*** Opening of DATASET RECORDS ***
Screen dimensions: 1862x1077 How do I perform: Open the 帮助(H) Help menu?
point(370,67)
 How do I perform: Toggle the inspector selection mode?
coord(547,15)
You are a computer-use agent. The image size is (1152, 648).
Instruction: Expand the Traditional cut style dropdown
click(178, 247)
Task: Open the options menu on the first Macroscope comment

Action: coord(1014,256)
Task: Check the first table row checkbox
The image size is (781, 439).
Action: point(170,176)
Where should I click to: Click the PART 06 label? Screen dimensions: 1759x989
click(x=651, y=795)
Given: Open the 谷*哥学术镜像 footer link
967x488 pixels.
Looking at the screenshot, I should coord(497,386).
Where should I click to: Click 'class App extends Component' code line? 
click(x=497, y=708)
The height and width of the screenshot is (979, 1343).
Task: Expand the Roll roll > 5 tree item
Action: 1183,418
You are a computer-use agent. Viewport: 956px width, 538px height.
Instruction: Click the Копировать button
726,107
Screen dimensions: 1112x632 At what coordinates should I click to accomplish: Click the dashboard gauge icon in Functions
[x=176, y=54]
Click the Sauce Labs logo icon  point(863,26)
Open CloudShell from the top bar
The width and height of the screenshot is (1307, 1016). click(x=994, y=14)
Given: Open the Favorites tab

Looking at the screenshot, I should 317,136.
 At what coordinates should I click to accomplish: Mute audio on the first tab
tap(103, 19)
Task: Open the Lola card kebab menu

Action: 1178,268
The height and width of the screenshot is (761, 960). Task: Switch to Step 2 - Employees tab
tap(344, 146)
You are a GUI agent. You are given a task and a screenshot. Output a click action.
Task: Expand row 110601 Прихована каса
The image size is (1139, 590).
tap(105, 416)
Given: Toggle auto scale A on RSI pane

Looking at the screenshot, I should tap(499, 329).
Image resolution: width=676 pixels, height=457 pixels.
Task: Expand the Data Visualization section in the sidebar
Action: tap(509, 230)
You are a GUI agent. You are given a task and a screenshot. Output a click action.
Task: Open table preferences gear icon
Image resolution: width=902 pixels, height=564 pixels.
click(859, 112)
*** Close of DATASET RECORDS ***
:: TASK ITEM ::
Find the line that contains "The image size is (1139, 590).". Write out that line and every line after it through the end of the data, exactly, and nothing else.

:: EXPECTED ANSWER ::
The image size is (1139, 590).
tap(105, 416)
Given: Toggle auto scale A on RSI pane

Looking at the screenshot, I should tap(499, 329).
Image resolution: width=676 pixels, height=457 pixels.
Task: Expand the Data Visualization section in the sidebar
Action: tap(509, 230)
You are a GUI agent. You are given a task and a screenshot. Output a click action.
Task: Open table preferences gear icon
Image resolution: width=902 pixels, height=564 pixels.
click(859, 112)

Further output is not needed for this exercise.